By James Emery White on Oct 10, 2020
Good communicators borrow material all the time. But how should you communicate your sources of ideas and inspiration?
Someone brought something to my attention recently. A young woman on our staff came across a talk, given by a pastor, on a church’s website.
It was my talk.
He had delivered it, largely verbatim, from a manuscript purchased on the ChurchandCulture.org website. There was no verbal attribution ever given. Perhaps most egregious was his telling of my personal vignettes as if they were his own.
She dug into a few more, and found almost every talk for the last two-and-a-half years had been one of my talks.
I called him on the phone, and we talked about it. To his credit, he wasn’t defensive but repentant.
Then it happened again this week. Someone stumbled onto a talk on a church’s website, and it was one of my talks.
Again, almost completely verbatim.
This is serious.
A pastor of a large church in our city lost his job when one of the members of the church heard a talk on the radio by a well-known radio preacher.
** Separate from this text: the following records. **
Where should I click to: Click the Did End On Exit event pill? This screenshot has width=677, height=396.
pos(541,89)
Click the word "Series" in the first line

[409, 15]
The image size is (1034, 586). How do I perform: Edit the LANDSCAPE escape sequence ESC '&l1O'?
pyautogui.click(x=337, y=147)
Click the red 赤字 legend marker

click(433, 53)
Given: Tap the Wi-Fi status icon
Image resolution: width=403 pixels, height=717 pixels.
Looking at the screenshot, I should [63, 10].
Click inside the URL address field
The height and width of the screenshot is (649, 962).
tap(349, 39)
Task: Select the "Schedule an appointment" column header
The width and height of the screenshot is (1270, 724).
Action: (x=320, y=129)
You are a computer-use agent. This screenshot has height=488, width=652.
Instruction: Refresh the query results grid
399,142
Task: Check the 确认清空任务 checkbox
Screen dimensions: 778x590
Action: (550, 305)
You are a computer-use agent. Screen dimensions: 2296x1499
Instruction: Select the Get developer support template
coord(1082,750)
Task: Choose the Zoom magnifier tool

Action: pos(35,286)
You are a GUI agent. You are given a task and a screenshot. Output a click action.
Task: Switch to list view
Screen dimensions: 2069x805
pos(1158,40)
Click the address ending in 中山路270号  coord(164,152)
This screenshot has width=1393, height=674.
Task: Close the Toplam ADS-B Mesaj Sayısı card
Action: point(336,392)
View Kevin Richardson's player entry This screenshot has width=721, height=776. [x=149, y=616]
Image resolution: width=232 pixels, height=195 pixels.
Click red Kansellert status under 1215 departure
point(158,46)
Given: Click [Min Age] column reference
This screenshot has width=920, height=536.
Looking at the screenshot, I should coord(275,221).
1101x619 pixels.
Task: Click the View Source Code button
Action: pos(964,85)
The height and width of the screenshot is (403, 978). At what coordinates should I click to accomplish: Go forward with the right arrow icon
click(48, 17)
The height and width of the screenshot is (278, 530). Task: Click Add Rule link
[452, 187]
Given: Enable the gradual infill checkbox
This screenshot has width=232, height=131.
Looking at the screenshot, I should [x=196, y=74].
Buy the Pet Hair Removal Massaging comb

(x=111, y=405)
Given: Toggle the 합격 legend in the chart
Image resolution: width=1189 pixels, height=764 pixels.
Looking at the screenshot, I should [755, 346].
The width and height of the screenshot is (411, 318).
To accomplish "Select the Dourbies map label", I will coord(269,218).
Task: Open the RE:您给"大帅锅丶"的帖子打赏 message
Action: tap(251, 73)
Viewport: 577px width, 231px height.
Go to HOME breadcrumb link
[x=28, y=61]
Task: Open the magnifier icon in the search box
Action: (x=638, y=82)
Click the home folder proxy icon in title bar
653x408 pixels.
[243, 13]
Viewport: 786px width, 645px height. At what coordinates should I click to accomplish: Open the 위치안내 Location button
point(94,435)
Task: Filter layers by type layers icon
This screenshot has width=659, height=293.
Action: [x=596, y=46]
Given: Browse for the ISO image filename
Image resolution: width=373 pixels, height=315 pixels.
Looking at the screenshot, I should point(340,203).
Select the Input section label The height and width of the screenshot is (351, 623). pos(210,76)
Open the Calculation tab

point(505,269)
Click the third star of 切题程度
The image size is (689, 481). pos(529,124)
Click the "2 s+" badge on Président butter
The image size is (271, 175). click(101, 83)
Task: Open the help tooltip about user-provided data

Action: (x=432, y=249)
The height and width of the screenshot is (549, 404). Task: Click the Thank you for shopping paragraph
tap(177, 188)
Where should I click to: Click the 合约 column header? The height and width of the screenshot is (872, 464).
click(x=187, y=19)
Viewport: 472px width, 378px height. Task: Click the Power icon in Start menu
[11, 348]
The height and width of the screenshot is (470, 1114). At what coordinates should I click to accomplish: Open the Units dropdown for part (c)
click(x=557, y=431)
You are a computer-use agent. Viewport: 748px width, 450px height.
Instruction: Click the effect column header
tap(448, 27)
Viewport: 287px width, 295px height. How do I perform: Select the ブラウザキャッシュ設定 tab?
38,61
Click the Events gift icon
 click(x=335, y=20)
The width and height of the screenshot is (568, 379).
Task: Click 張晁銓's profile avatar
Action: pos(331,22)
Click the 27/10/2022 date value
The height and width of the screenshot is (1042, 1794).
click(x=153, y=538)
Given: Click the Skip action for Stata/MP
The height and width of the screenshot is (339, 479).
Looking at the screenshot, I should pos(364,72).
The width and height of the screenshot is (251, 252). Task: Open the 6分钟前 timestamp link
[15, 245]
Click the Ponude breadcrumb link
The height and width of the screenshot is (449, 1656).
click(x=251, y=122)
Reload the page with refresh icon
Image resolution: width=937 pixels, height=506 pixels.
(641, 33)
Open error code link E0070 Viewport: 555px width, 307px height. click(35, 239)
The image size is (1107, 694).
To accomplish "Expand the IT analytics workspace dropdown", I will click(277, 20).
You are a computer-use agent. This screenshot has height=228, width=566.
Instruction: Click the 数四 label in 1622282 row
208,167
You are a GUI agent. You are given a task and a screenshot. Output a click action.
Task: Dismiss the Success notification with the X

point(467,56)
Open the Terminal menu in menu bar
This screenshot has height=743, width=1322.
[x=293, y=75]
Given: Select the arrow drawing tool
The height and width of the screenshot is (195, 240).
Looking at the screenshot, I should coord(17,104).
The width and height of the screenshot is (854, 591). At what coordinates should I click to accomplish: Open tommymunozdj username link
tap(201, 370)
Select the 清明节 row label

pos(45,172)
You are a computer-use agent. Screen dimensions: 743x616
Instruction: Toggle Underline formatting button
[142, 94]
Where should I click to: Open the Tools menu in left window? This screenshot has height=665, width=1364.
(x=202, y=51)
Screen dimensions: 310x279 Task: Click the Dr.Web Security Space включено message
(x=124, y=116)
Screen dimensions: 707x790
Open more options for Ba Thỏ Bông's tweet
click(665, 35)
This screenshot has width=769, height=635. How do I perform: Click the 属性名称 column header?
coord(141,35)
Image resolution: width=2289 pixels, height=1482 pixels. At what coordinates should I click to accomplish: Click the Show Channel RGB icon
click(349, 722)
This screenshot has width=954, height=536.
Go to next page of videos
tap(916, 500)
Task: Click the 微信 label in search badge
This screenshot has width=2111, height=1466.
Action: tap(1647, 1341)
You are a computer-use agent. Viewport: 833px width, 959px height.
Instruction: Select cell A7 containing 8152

The pastor had given the same talk earlier that week in the church, without attribution. The member told an elder, the elder looked into the matter and discovered a pattern of plagiarism.
What are the “rules” of plagiarism for communicators?
I’m not sure we know because they aren’t as spelled out as they are in the academic world. But I think we can—or at least should—agree to the following 10 commandments:
The Dos and Don’ts of Plagiarism
1. Do take inspiration from another person’s talks.
2. Do allow yourself to be informed by another person’s research.
3. Do feel free to quote another person, tell their story, use their outline and repeat memorable phrases with attribution.
4. Do buy MP3s and manuscripts of speakers to grow as a communicator as you listen to their style and structure.
5. Do borrow ideas for series from other speakers and churches.
But...
6. Don’t ever use another person’s creative outline without attribution.
7. Don’t ever use another person’s unique insights without attribution.
8. Don’t ever use another person’s stories without attribution, and never, ever go even further and tell it is as if it happened to you.
9. Don’t justify plagiarism by trying to spiritualize it with “It’s all for the Kingdom” or “it’s not really theirs, because God gave it to them” kinds of statements. That is true of everything, such as our property, yet God says, “Don’t steal.” That includes intellectual property, too.
10. Don’t let the abundance of online resources keep you from doing spadework on the Scriptures, exertion on the exegesis and prayer for the pulpit that makes for anointed talks.
In truth, there is little excuse for plagiarism. It’s so easy to give attribution in a flowing, natural way.
If you have listened to many of my talks, you know how common it is for me to start off a talk or series by saying, “My thinking has been informed on this by . . .” or “I’m indebted throughout today’s talk to . . .”
I’ve started many a sentence with, “Philip Yancey tells the story of ...”, “John Ortberg writes about this in a funny way ...”, “Andy Stanley talks about this in terms of ...”, or “C.S. Lewis once observed that ...”
The point is that good communicators borrow material all the time.
But ethical ones let you know where they borrowed it.